The other room here was another bedroom. She always, late in life, as long as I knew her, she always had a grandkid or somebody spend the night with her. She didn’t stay alone at night. And she, this room was depicted as various scenes of celebrations and activities on the river.
Celebrations. Here is a birthday party. And this painting here is a arts center. It’s a primarily African American venue, and it recalls a boating party on Cane River.
Scenes of recreation and play. There was literally this building across the Cane River. It’s actually still here. It’s a friendly place. It’s a bar and it’s got a, this is oscillating window fan in the end of it. And this is a Saturday night party. There’re brawls and fights and drunk people. It’s quite a story about Saturday night on Cane River.
Wash day. This was a fish fry. This is a popular social activity to catch fish out of Cane River and have a fish fry. Community, watermelon eating, dancing. Here’s playing cards. They liked to play cards out here. Even in modern times, in early days there was a card playing group together. A little gambling on the side probably. And here’s a couple dancing.

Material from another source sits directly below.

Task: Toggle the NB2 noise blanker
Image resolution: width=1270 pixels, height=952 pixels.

Sometimes she would take the most simple schemes and make them into a painting. To me, this is one of the things that really distinguishes her, how she not only captured the big pictures, but she captured relationships.
This one is going fishing. Big activity here on Cane River was fish. Here’s the family going fishing, and here’s the family fishing. Here is their, they’re actually putting their poles in the river, catching fish. Here’s another version of the little boat, two people in a boat fishing.

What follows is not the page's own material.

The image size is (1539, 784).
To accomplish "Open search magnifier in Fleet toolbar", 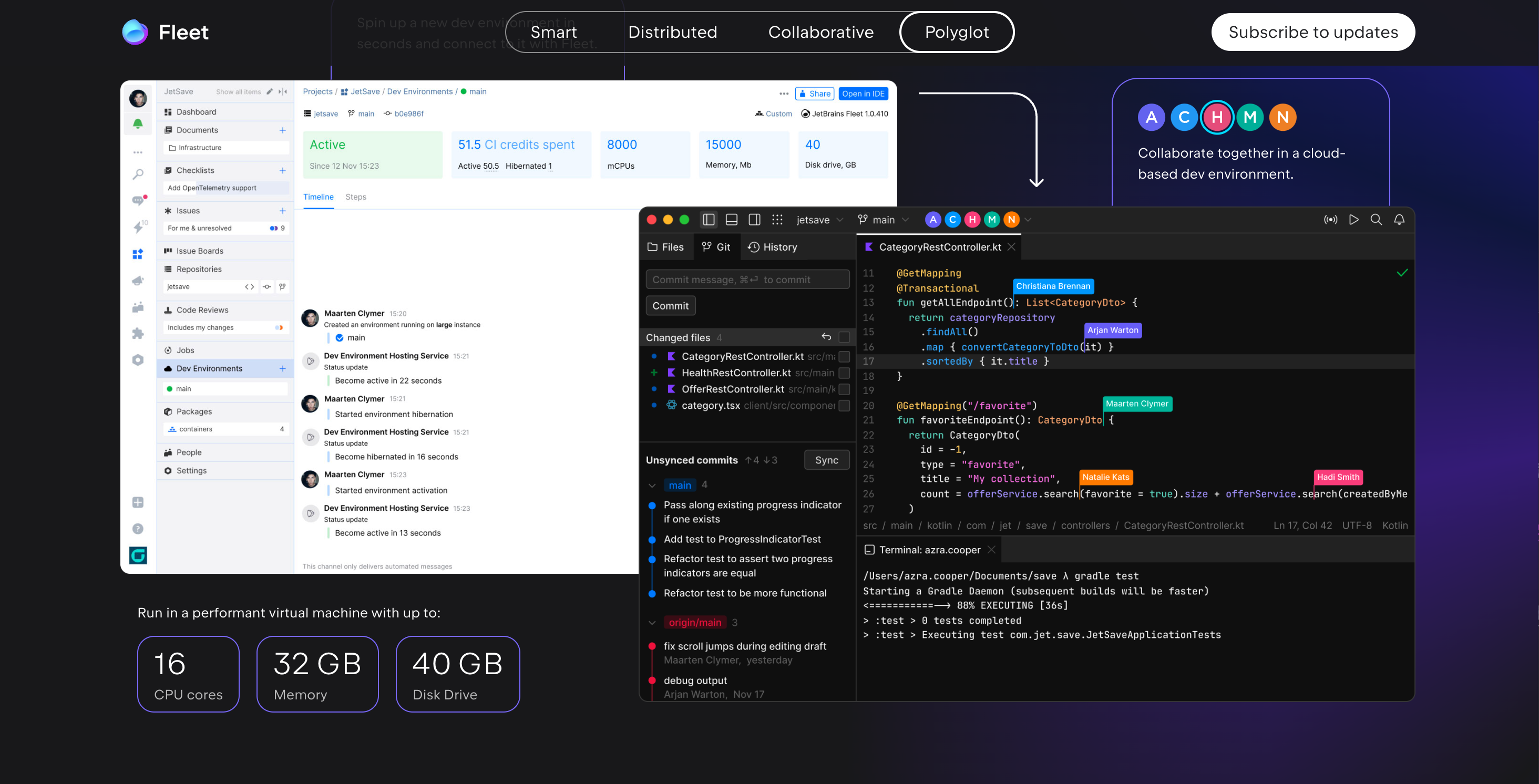I will coord(1376,220).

And here’s a hunting scene. This was a quite, this is an early painting. Notice the gentleman in camouflage, and they’re hiding in the grass, and here are the birds. I don’t know if they still do it, but used to be when you killed wild fowl, that you hung him on a tree to draw, the blood to drip out them. It got the wildness out of them. So here’s a … you don’t see that often now.
This is something that was depicted in her painting, and we don’t know exactly what this one is. She, it’s two ladies and a mask. This very kind of like an American Indian mask of some sort. And then here are some hunters shooting birds, and we’re hoping they don’t shoot the ladies in the mask. But she just combined things together and made pictures.
So her paintings are not just pictures of cotton pickings and wash days and funerals. They’re pictures of life on Cane River. And I think her credit, her accomplishments be recognized for the fact that a person of her relationship, she was African American, she was elderly when she started painting, and she managed to capture a style of life from an insider’s perspective that no one else has done. They didn’t have access to paint or recordings or doc film and stuff, but Clementine’s paintings does that in its style of capturing life on Cane River.